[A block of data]
(begin)

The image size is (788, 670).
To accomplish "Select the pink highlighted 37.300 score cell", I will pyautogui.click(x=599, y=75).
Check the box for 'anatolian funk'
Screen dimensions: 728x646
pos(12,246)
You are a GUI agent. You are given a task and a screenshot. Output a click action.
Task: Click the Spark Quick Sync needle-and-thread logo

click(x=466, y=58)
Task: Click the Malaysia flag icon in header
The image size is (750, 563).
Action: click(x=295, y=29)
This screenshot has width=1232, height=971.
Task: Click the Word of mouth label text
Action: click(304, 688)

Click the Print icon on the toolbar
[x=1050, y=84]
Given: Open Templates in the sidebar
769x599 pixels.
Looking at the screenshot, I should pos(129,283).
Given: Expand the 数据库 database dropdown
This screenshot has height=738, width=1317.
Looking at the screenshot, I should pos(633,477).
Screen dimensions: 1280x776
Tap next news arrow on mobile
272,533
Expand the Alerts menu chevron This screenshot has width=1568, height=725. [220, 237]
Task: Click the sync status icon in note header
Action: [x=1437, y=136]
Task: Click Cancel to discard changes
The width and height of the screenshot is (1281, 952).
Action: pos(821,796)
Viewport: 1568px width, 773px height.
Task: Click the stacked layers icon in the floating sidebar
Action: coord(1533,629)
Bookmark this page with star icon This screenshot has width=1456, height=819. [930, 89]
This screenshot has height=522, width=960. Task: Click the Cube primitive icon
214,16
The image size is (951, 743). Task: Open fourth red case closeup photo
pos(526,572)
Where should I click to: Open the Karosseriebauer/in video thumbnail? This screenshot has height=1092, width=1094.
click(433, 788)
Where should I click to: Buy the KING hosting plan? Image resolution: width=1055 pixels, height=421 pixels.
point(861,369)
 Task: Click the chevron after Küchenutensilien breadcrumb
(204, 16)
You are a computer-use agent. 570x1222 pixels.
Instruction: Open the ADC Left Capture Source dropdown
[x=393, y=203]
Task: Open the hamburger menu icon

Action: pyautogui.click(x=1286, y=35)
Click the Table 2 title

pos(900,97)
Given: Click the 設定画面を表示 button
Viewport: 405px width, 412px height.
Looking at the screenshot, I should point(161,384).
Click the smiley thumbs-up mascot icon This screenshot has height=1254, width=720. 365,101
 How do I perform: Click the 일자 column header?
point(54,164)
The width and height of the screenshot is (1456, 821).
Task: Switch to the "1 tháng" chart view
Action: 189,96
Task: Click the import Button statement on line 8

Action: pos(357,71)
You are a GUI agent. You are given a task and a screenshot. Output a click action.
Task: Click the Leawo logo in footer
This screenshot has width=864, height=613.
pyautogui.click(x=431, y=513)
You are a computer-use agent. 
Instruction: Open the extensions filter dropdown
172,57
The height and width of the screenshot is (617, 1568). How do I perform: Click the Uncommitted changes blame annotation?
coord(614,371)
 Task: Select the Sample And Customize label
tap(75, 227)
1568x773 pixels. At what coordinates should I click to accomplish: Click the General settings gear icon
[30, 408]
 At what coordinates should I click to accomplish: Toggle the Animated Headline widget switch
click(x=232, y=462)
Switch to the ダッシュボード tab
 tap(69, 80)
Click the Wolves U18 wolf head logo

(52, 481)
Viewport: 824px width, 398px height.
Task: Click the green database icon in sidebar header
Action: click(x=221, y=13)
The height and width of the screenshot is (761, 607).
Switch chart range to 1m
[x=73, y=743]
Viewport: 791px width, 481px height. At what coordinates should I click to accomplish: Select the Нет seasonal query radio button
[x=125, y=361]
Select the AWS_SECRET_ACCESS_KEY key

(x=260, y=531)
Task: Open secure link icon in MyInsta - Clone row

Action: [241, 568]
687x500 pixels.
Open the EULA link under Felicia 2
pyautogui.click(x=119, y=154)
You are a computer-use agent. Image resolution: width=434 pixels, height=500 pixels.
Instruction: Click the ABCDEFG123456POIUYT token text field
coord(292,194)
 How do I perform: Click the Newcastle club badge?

(end)

▶ _What to do_: Duplicate all of the records above word for word, keeping every line and leaving nothing out.

▶ _Answer for this exercise_:
The image size is (788, 670).
To accomplish "Select the pink highlighted 37.300 score cell", I will pyautogui.click(x=599, y=75).
Check the box for 'anatolian funk'
Screen dimensions: 728x646
pos(12,246)
You are a GUI agent. You are given a task and a screenshot. Output a click action.
Task: Click the Spark Quick Sync needle-and-thread logo

click(x=466, y=58)
Task: Click the Malaysia flag icon in header
The image size is (750, 563).
Action: click(x=295, y=29)
This screenshot has width=1232, height=971.
Task: Click the Word of mouth label text
Action: click(304, 688)

Click the Print icon on the toolbar
[x=1050, y=84]
Given: Open Templates in the sidebar
769x599 pixels.
Looking at the screenshot, I should pos(129,283).
Given: Expand the 数据库 database dropdown
This screenshot has height=738, width=1317.
Looking at the screenshot, I should pos(633,477).
Screen dimensions: 1280x776
Tap next news arrow on mobile
272,533
Expand the Alerts menu chevron This screenshot has width=1568, height=725. [220, 237]
Task: Click the sync status icon in note header
Action: [x=1437, y=136]
Task: Click Cancel to discard changes
The width and height of the screenshot is (1281, 952).
Action: pos(821,796)
Viewport: 1568px width, 773px height.
Task: Click the stacked layers icon in the floating sidebar
Action: coord(1533,629)
Bookmark this page with star icon This screenshot has width=1456, height=819. [930, 89]
This screenshot has height=522, width=960. Task: Click the Cube primitive icon
214,16
The image size is (951, 743). Task: Open fourth red case closeup photo
pos(526,572)
Where should I click to: Open the Karosseriebauer/in video thumbnail? This screenshot has height=1092, width=1094.
click(433, 788)
Where should I click to: Buy the KING hosting plan? Image resolution: width=1055 pixels, height=421 pixels.
point(861,369)
 Task: Click the chevron after Küchenutensilien breadcrumb
(204, 16)
You are a computer-use agent. 570x1222 pixels.
Instruction: Open the ADC Left Capture Source dropdown
[x=393, y=203]
Task: Open the hamburger menu icon

Action: pyautogui.click(x=1286, y=35)
Click the Table 2 title

pos(900,97)
Given: Click the 設定画面を表示 button
Viewport: 405px width, 412px height.
Looking at the screenshot, I should point(161,384).
Click the smiley thumbs-up mascot icon This screenshot has height=1254, width=720. 365,101
 How do I perform: Click the 일자 column header?
point(54,164)
The width and height of the screenshot is (1456, 821).
Task: Switch to the "1 tháng" chart view
Action: 189,96
Task: Click the import Button statement on line 8

Action: pos(357,71)
You are a GUI agent. You are given a task and a screenshot. Output a click action.
Task: Click the Leawo logo in footer
This screenshot has width=864, height=613.
pyautogui.click(x=431, y=513)
You are a computer-use agent. 
Instruction: Open the extensions filter dropdown
172,57
The height and width of the screenshot is (617, 1568). How do I perform: Click the Uncommitted changes blame annotation?
coord(614,371)
 Task: Select the Sample And Customize label
tap(75, 227)
1568x773 pixels. At what coordinates should I click to accomplish: Click the General settings gear icon
[30, 408]
 At what coordinates should I click to accomplish: Toggle the Animated Headline widget switch
click(x=232, y=462)
Switch to the ダッシュボード tab
 tap(69, 80)
Click the Wolves U18 wolf head logo

(52, 481)
Viewport: 824px width, 398px height.
Task: Click the green database icon in sidebar header
Action: click(x=221, y=13)
The height and width of the screenshot is (761, 607).
Switch chart range to 1m
[x=73, y=743]
Viewport: 791px width, 481px height. At what coordinates should I click to accomplish: Select the Нет seasonal query radio button
[x=125, y=361]
Select the AWS_SECRET_ACCESS_KEY key

(x=260, y=531)
Task: Open secure link icon in MyInsta - Clone row

Action: [241, 568]
687x500 pixels.
Open the EULA link under Felicia 2
pyautogui.click(x=119, y=154)
You are a computer-use agent. Image resolution: width=434 pixels, height=500 pixels.
Instruction: Click the ABCDEFG123456POIUYT token text field
coord(292,194)
 How do I perform: Click the Newcastle club badge?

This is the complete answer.